» LISTED RECORDS
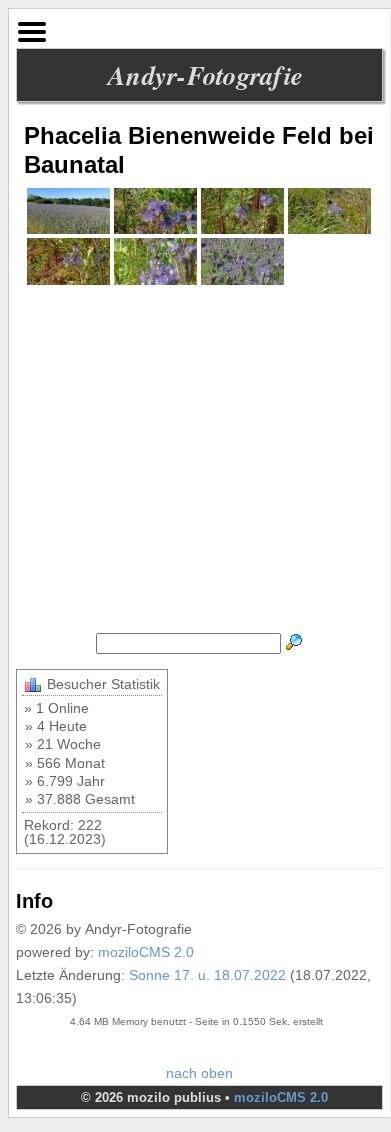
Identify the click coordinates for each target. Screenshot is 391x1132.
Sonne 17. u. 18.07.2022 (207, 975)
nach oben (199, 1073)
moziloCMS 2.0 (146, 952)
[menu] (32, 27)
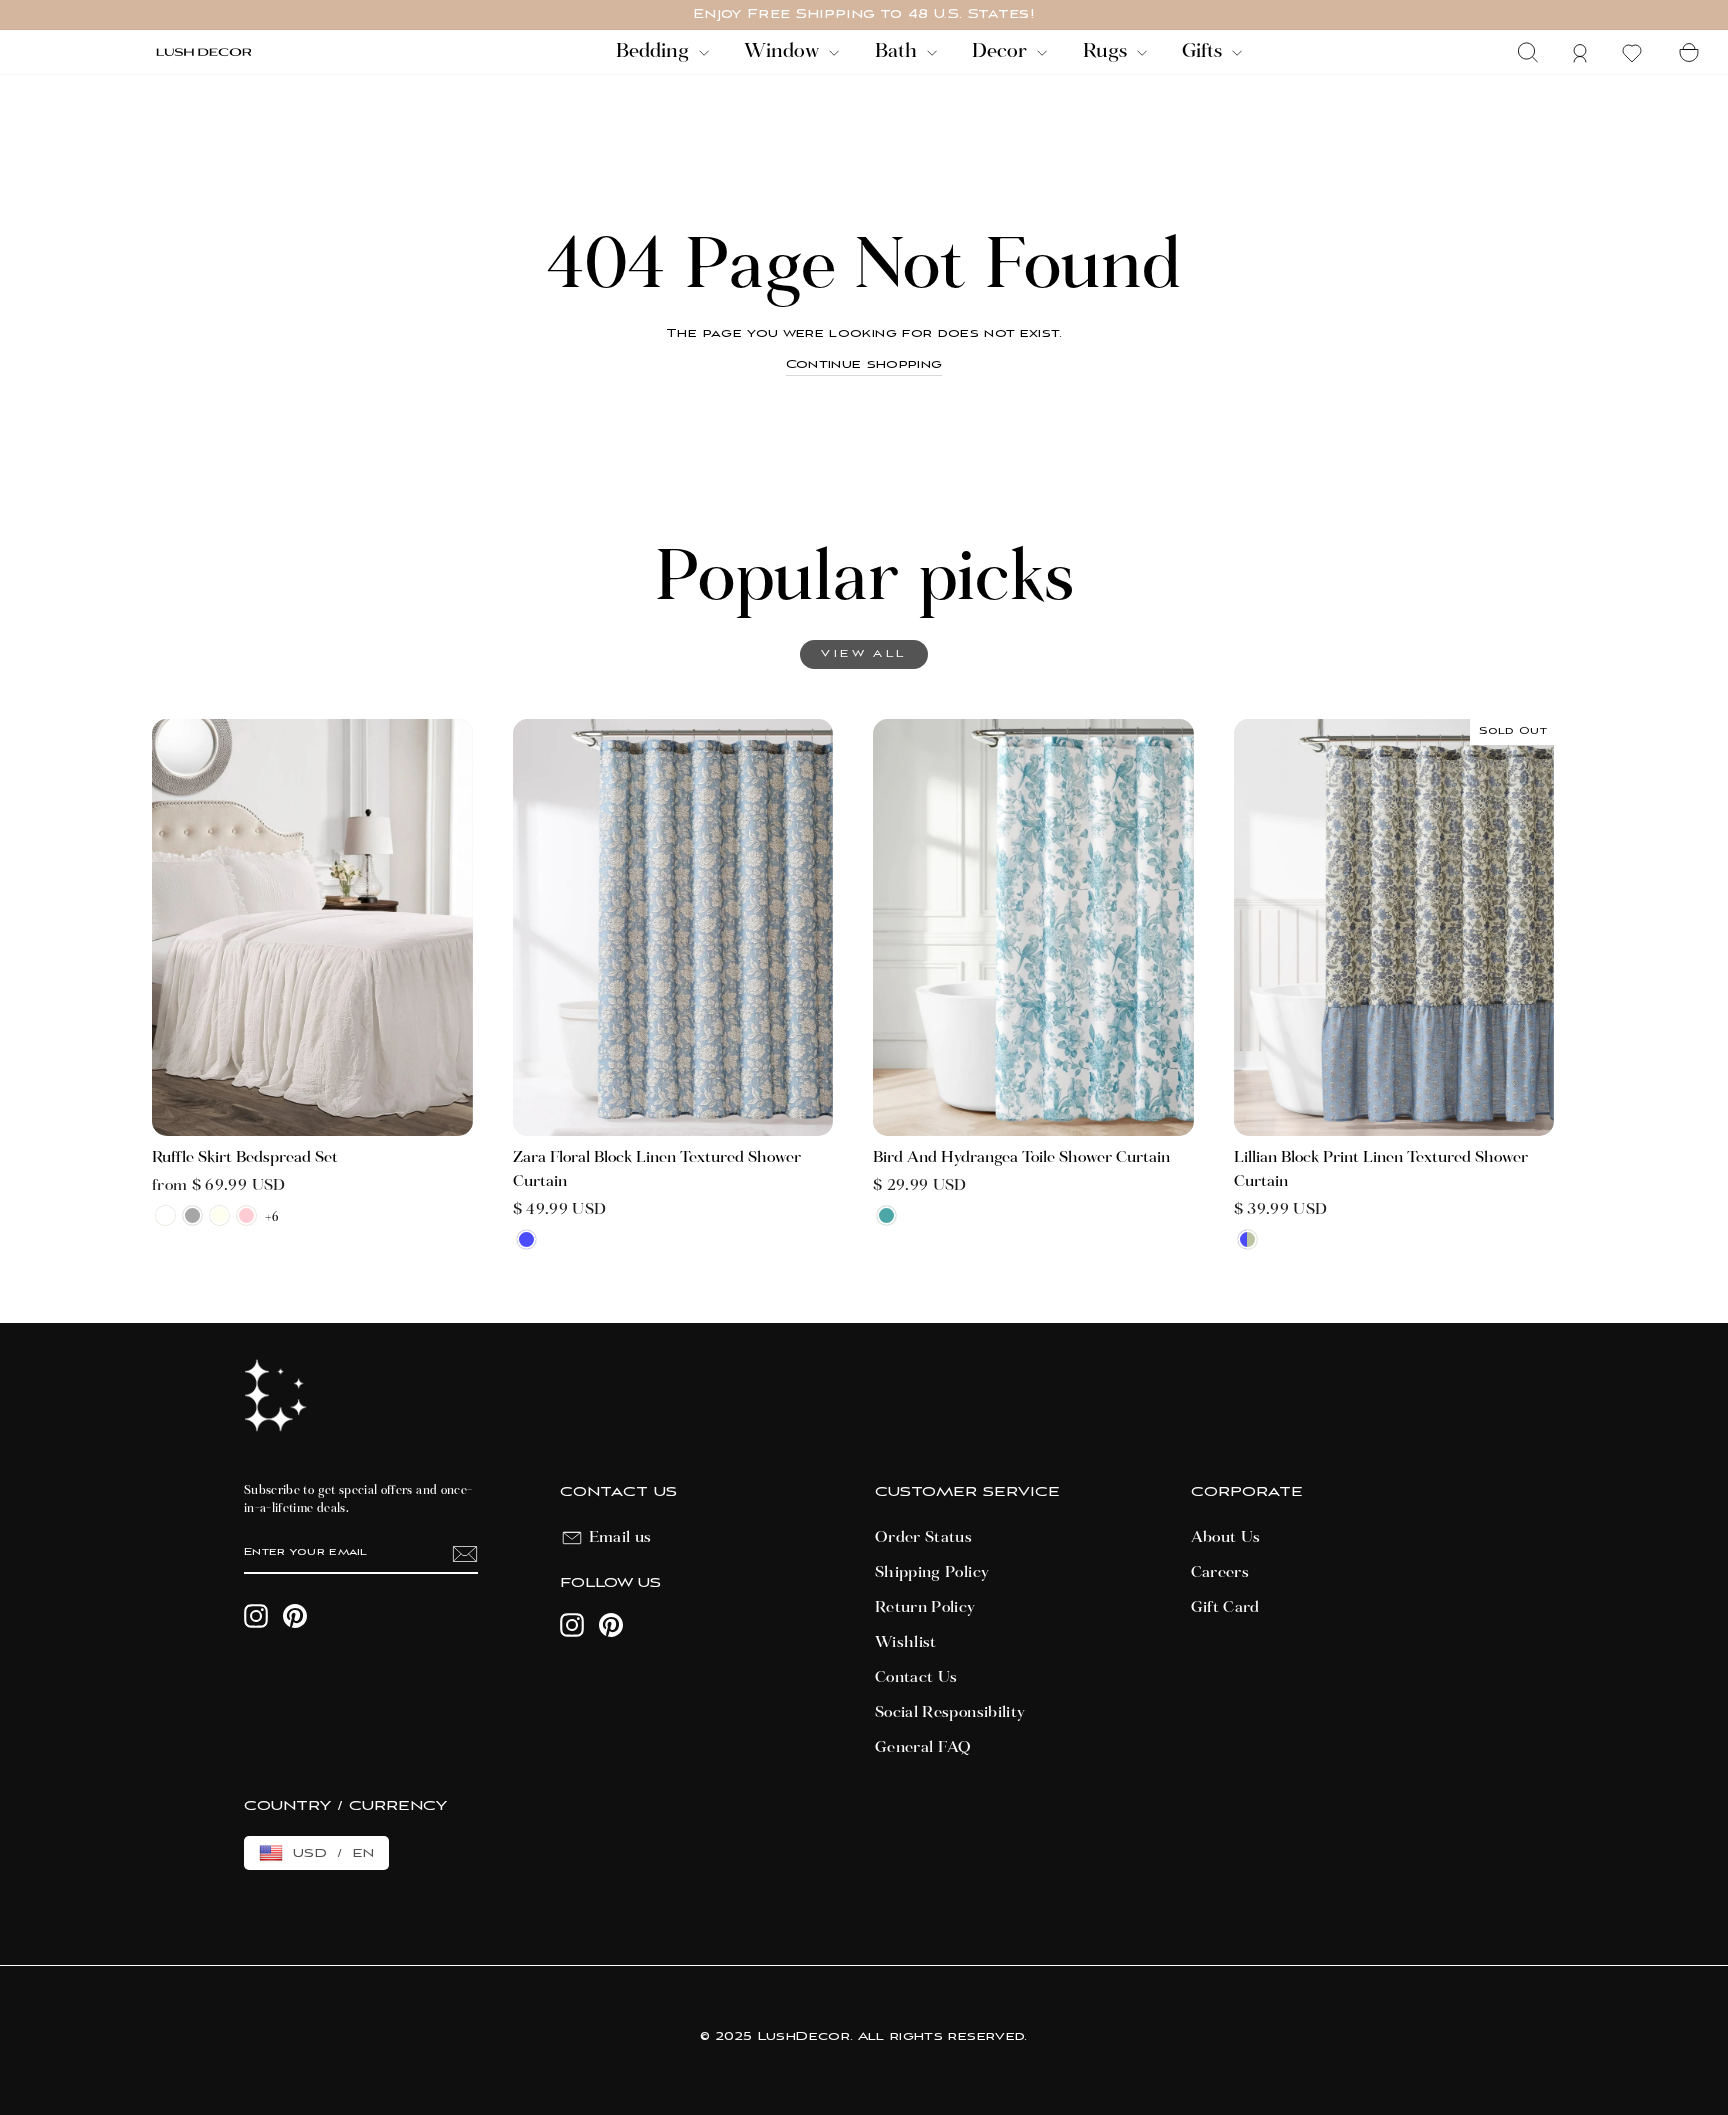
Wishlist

» TASK DESCRIPTION
You are asked to reproduce each line above exactly, but to exclude the pictures.

» SOLUTION TO THIS PROBLEM
Identify the click coordinates for each target. Screenshot is 391x1132.
Sonne 17. u. 18.07.2022 (207, 975)
nach oben (199, 1073)
moziloCMS 2.0 (146, 952)
[menu] (32, 27)
Wishlist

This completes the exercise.